You can't believe it's already day three? There's no question for those in the know that the real beauty of Bali does not reside uniquely on the sunny beaches. For the connoisseurs, the true Balinese fascination is distilled by the hills of the Ubud area, the refuge of artists and poets, where rice fields alternate with forests, by the whisper of rushing waters of the creeks and the howling of the monkeys in the jungle. That's where the old charm of Bali is kept. To enjoy it, several boutique hotels are recommendable in the area. But if like us you are staying at Four Seasons Resort Bali at Jimbaran Bay you have the easy option of being transferred to the sister Four Seasons Resort Bali at Sayan, where you will be swiftly whisked. The devoted butler will even spare you the pain to pack.
On the way to Ubud, stop in Batu Balan to admire and maybe buy (they take care of the packing and shipping) one of the thousands of statues of animals, demons, or dancers after watching the sculptors at work. If you happen to get there at 9:30 a.m., don't miss the famous Barong Dance performed every day. It depicts the eternal fight between good and evil (dharma).
Further down the road, in the village of Mas, the sculptors carve wood and display hundreds of versions of their work of any size and description. Celuk specializes in gold and silver jewelry.
Arriving in Sayan at the Four Seasons Resort Bali at Sayan is like landing on a launch pad somewhere in the galaxy. Surprisingly, the futuristic construction melts into the lush surrounding jungle. It is like walking on the cover of a science fiction novel. However, if your appetite is more down to earth, lunch at the Ayung Terrace while listening to the refreshing murmur of the torrent running at your feet.
At the center of the Ubud region, walk along the road, where shops, restaurants, galleries, and museums are juxtaposed with temples and the royal palace. The many rooms are separated by gardens and located in opposite spaces according to their functions. This visit is particularly intriguing, because this architecture and organization reveals what was the structure of the monarchy and how it exercised its power. Art galleries showcase the paintings of local and sometimes foreign artists. Puri Lukisan is one of them. We also enjoyed the Agung Rai Museum of Art that hosts spectacular old Balinese paintings. We found some delicate wickerwork and delicate silverwork at Shalimar (see address below).
As we walked and browsed up and down the shopping row, we encountered an engagement ceremony and later a funeral procession preceding a cremation. The beat of the drums and the deployment of sounds and colors reminded us of the brevity of life and thus of the urge to enjoy it while it lasts. We certainly can accept this lesson from this refined population that lives in tight and well-structured village communities. With the respect paid to their ancestors, these exuberant burials demonstrate that death is just the continuation of life.

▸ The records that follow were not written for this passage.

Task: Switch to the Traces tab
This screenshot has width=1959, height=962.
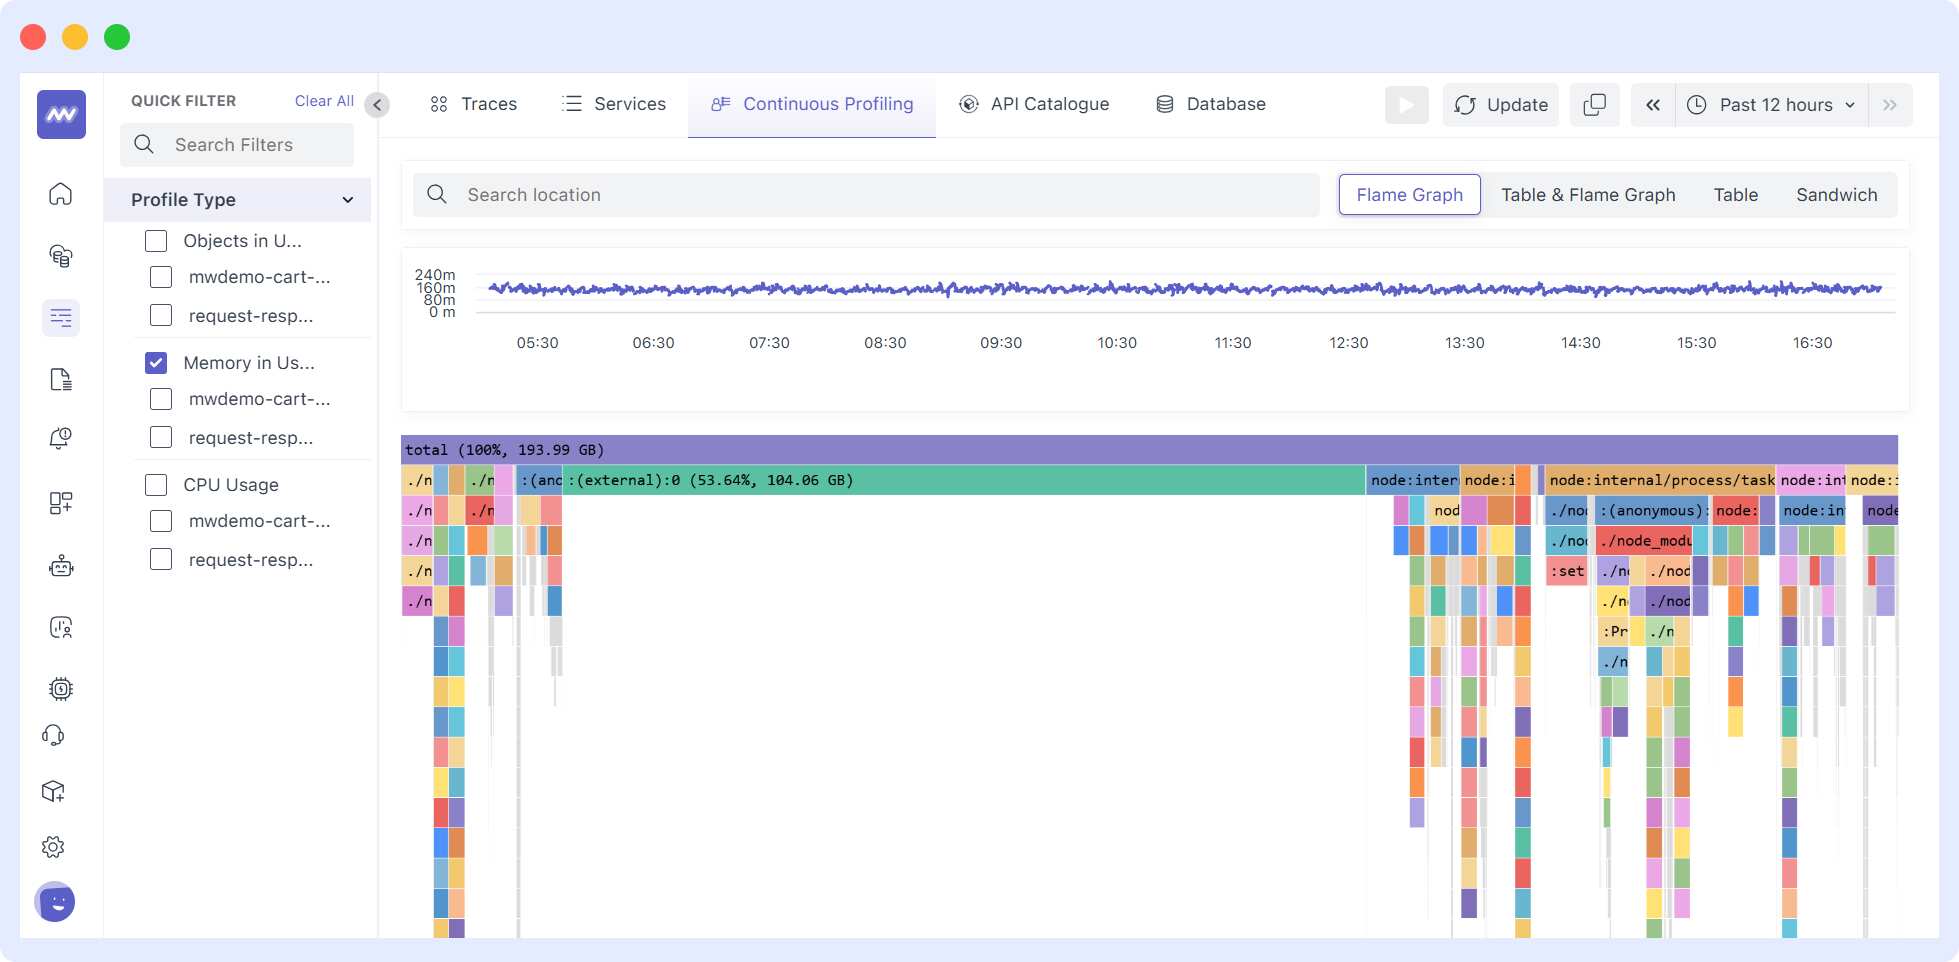Action: pyautogui.click(x=473, y=104)
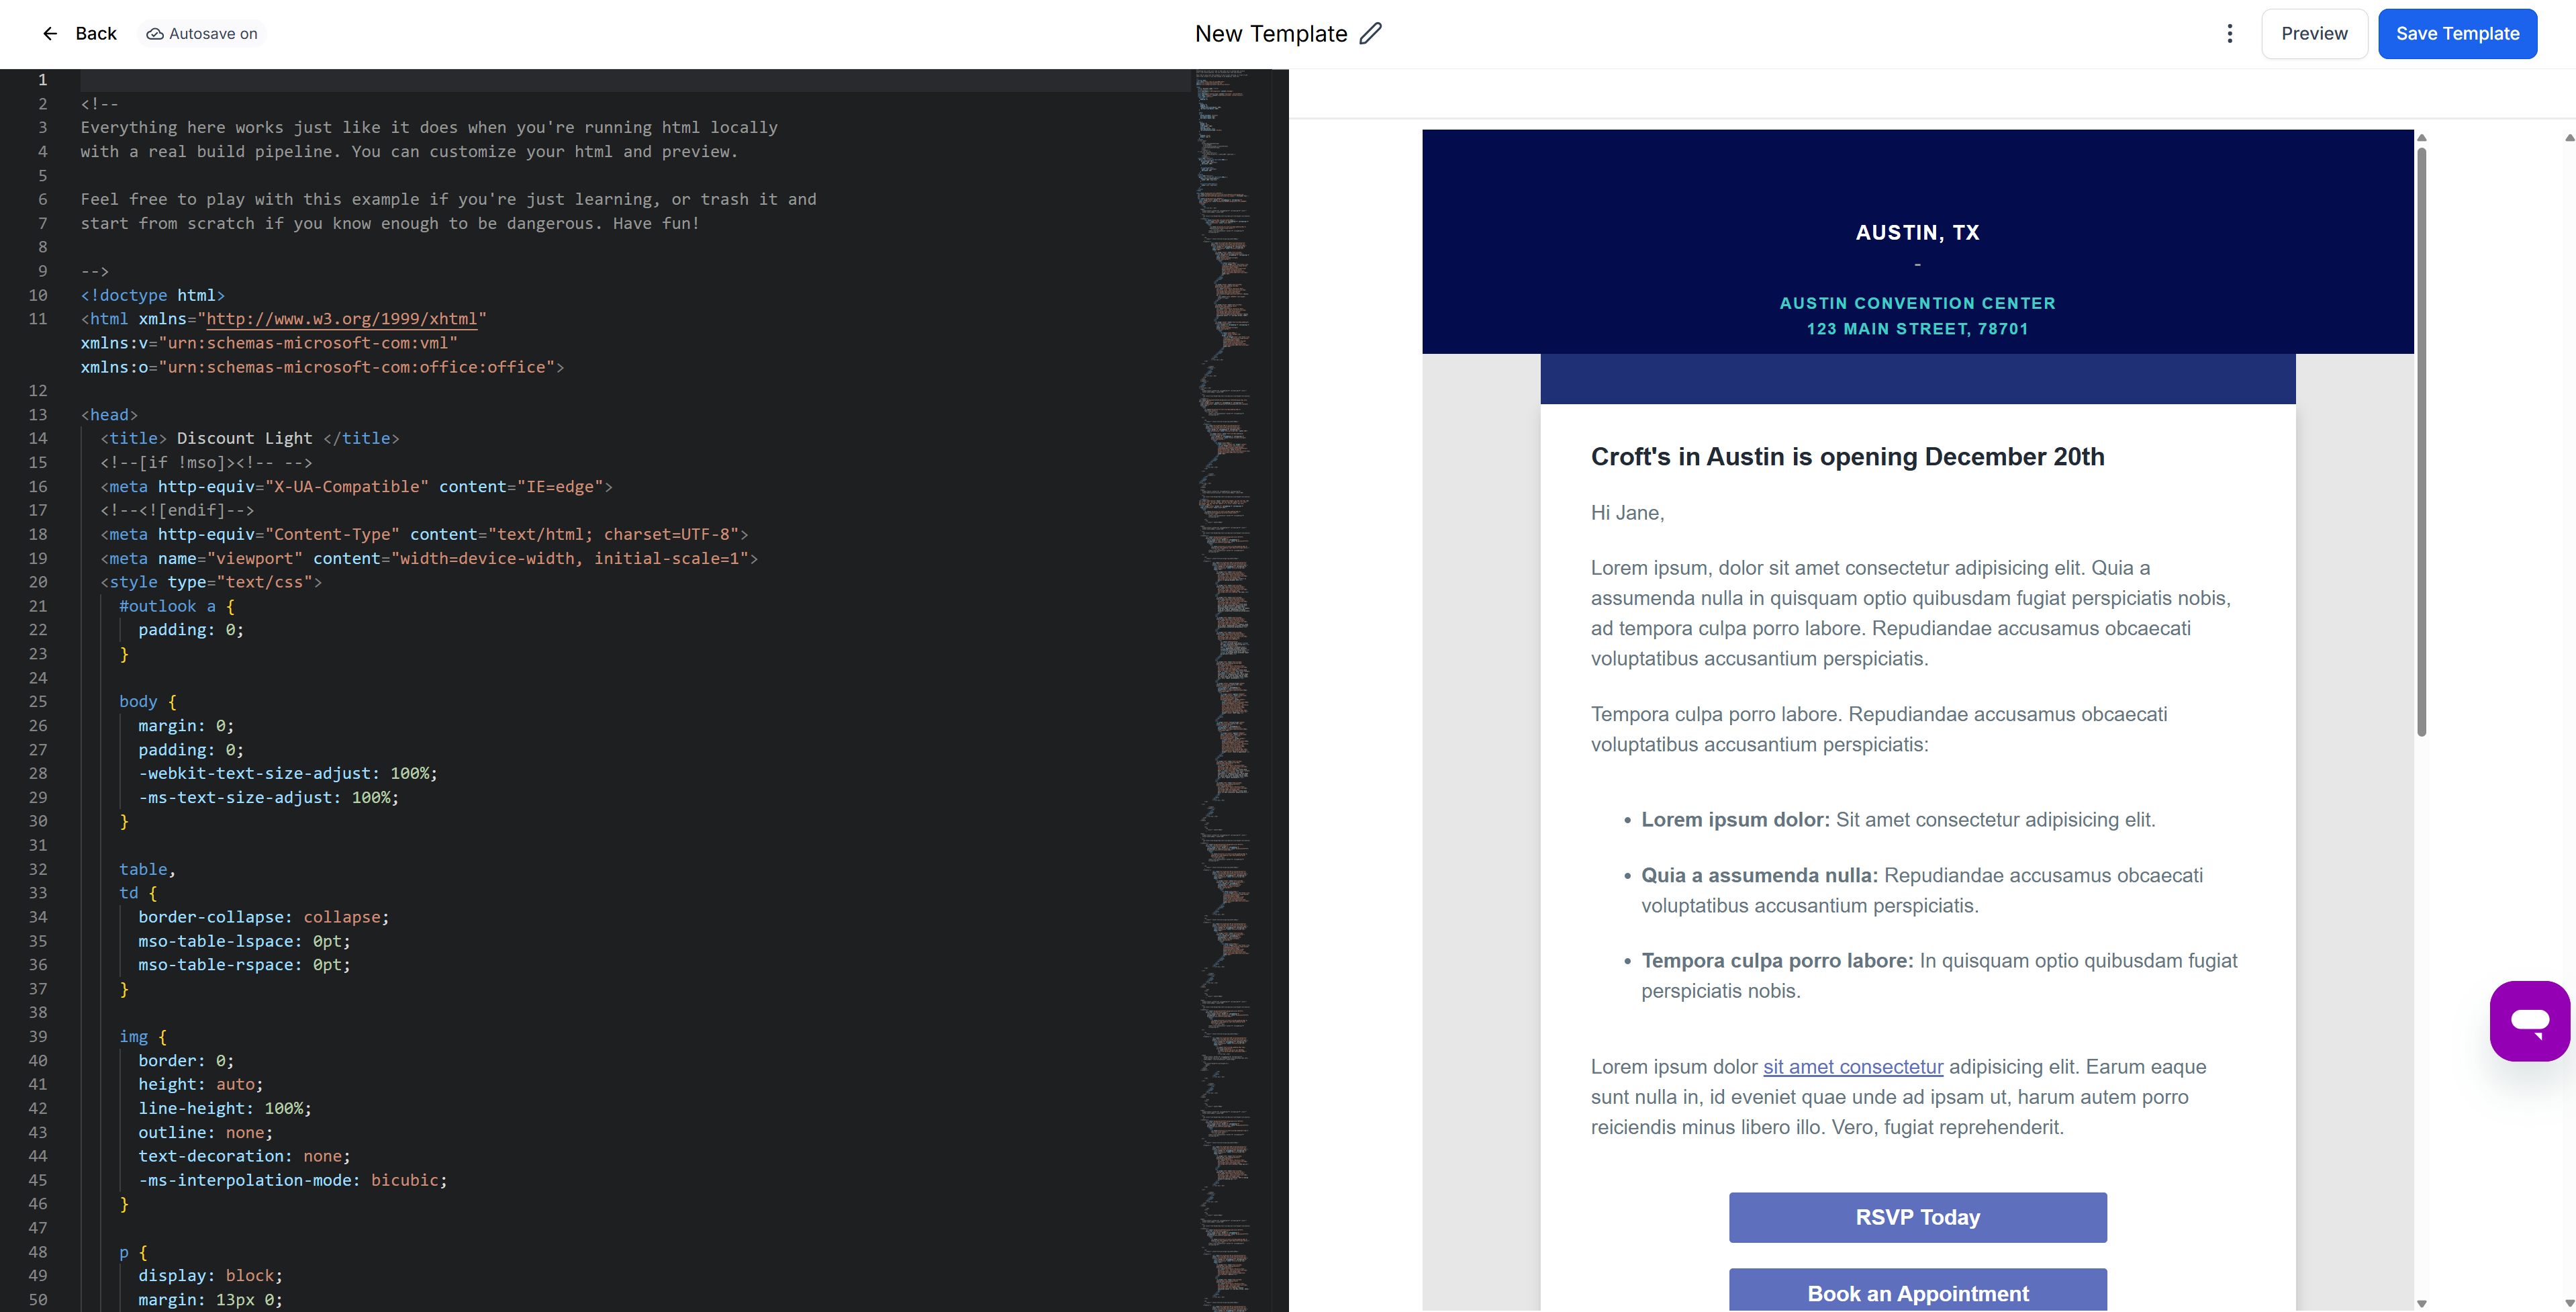The image size is (2576, 1312).
Task: Click the AUSTIN, TX header in preview
Action: pyautogui.click(x=1917, y=231)
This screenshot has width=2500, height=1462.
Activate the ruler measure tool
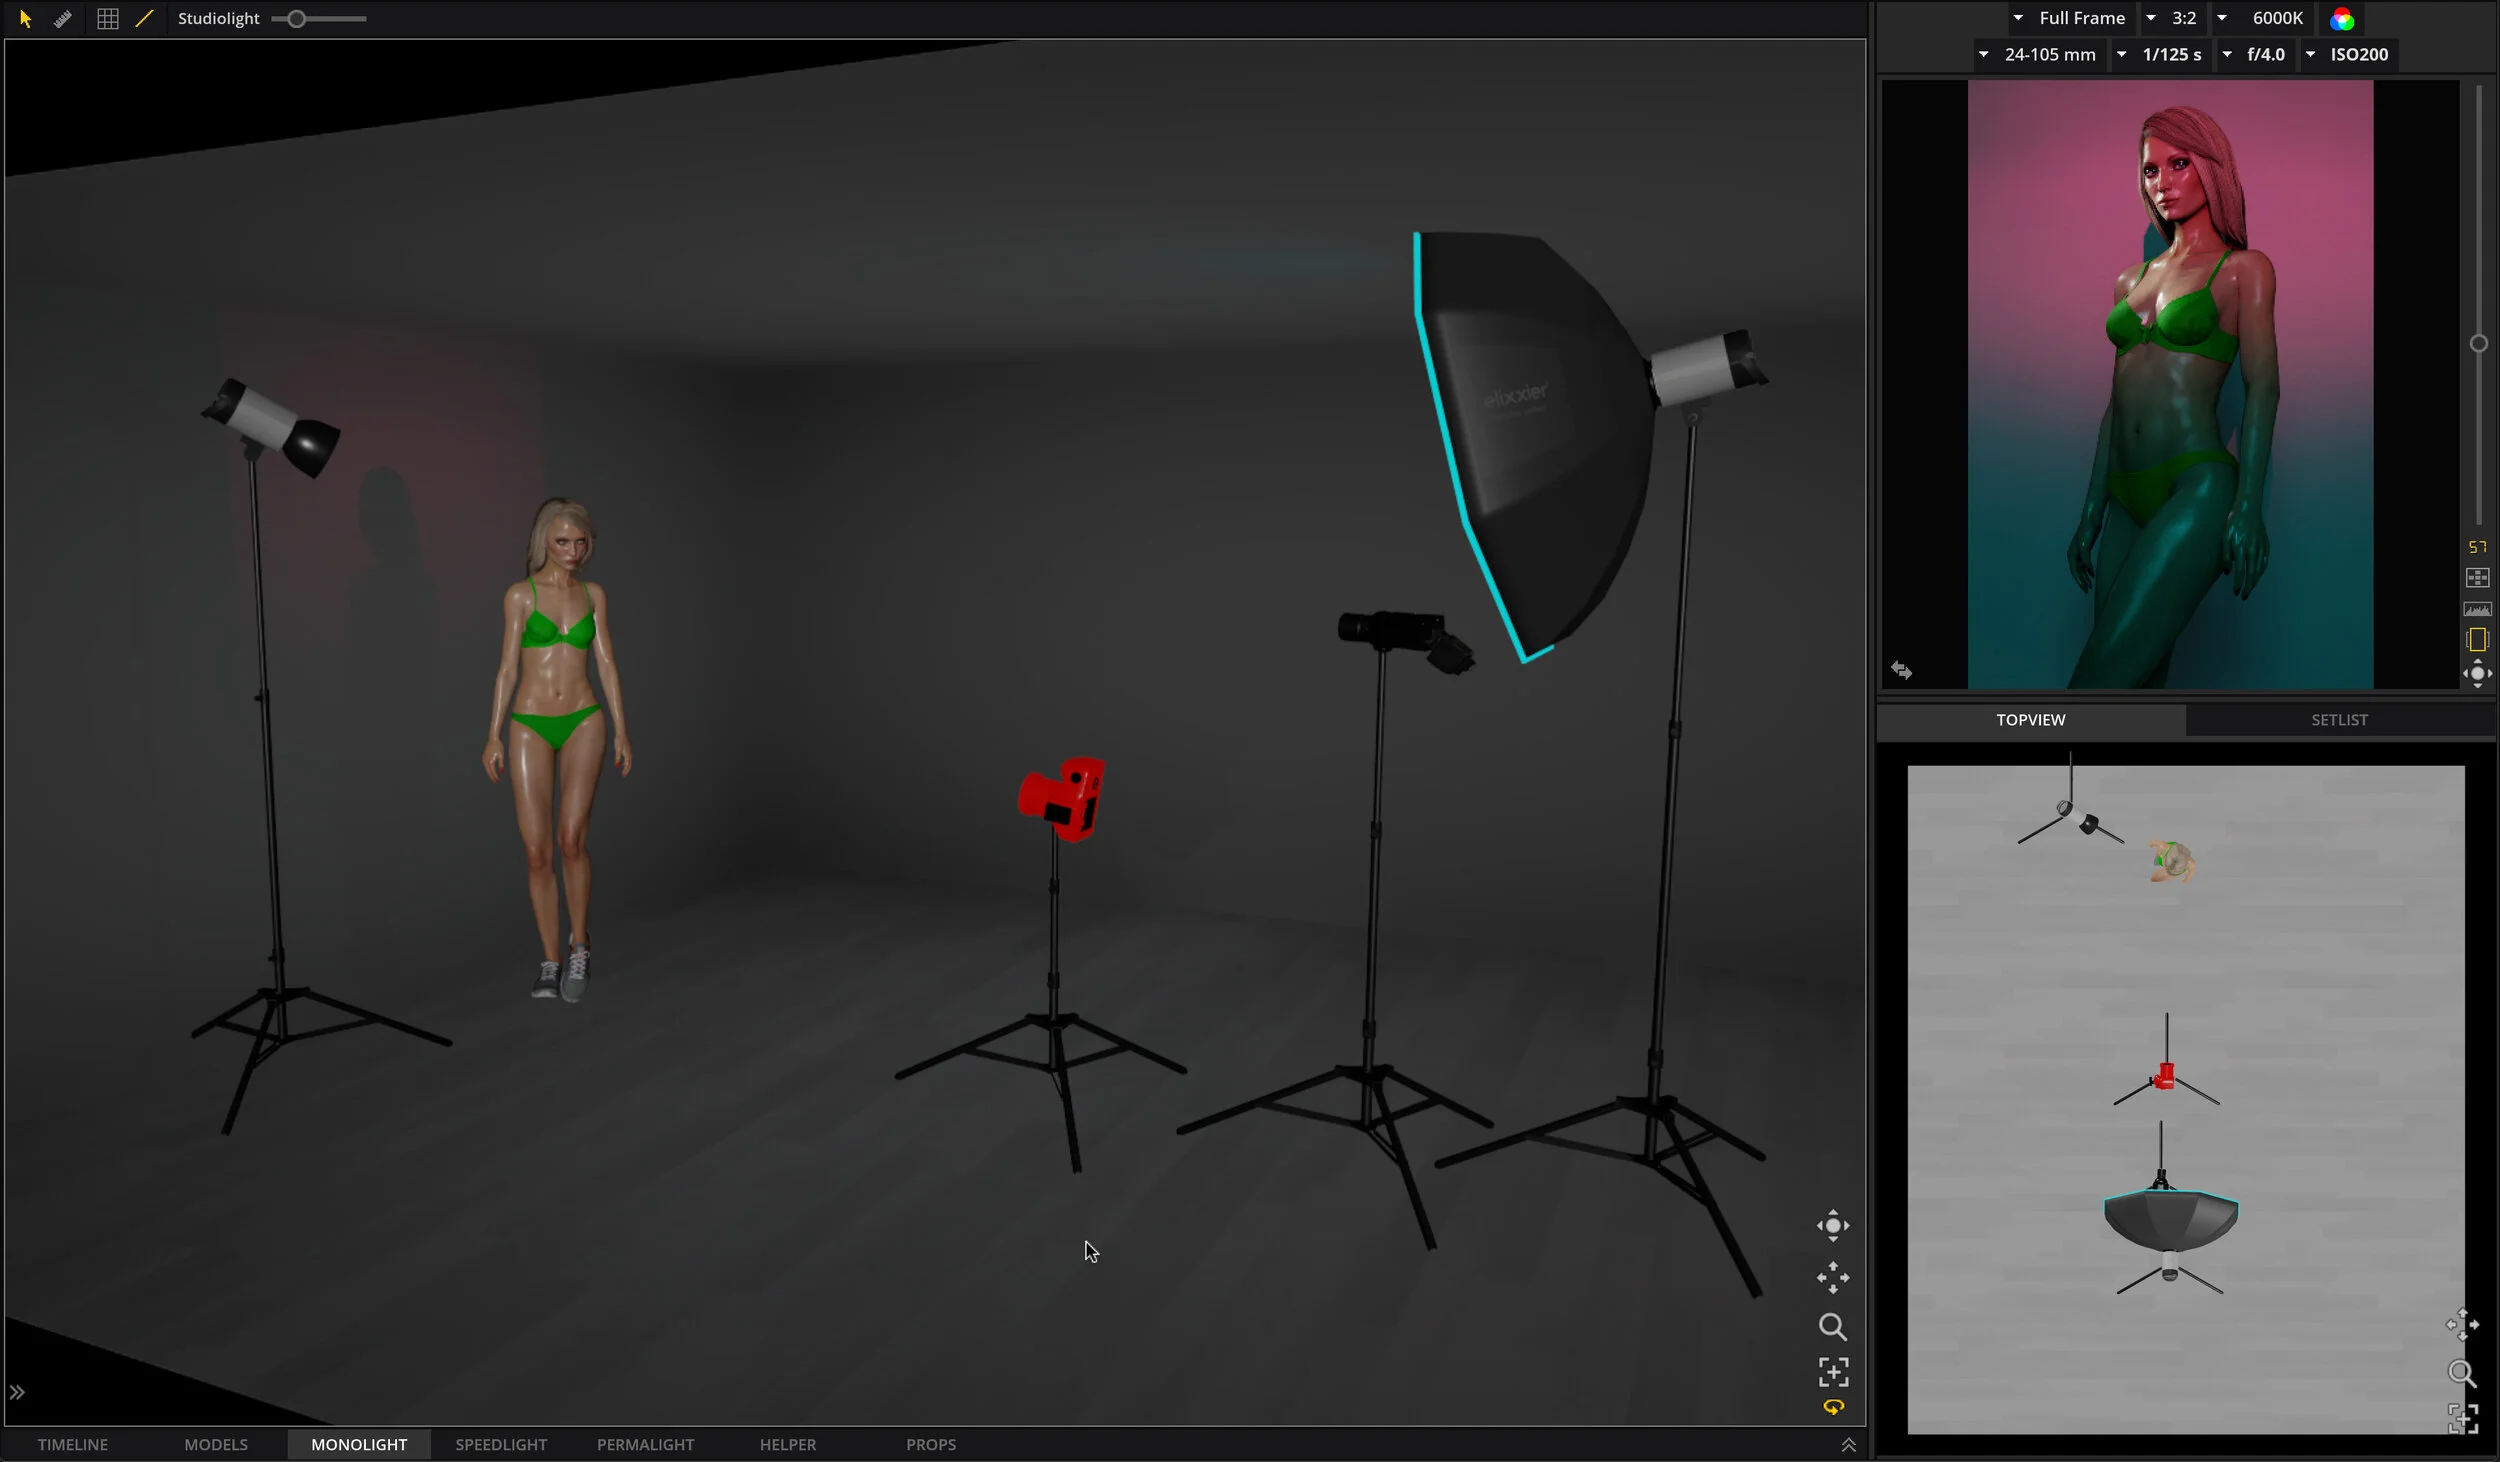point(63,18)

Arguably one of the best restaurants of the island is Mozaic, where Franco-American chef/owner Chris Salans triumphs in merging the Indonesian "terroir" into his own art, based on a solid knowledge of classic principles. Octopus on grilled watermelon; boneless rabbit with fresh foie gras in phyllo pastry demi-glace infused with cinnamon are great dishes. Make no mistake, this is not another vague attempt in "Fusion land." Chris is opening a fresh, new, innovative avenue where the tastes are preserved and brought out by unexpected discrete alliances. Chris is a chef to watch. Also be sure not to miss the desserts of Guy Savoy and Alain Ducasse's former pastry chef, Francois Seurin.
Dining more simply can also be fun at Warung in front of Market behind King's Palace, where they specialize in spicy pork (Babi Gulling). It's clean and safe, but be prepared to sit on the floor and see the food served in banana leaves. Try also Batan Waru, simple and authentic. Their specialty is Lemper, chicken cooked in coconut milk wrapped in sticky rice and grilled in a banana leaf. An American lady supervises the modest house.
At the end of these three days, you might decide to stay on. We are told that it is not unusual.
Good to know: Taxis are very cheap and always available. We would not recommend you to rent a car. Traffic can be disconcertingbeware of bikersand road signs are often absent.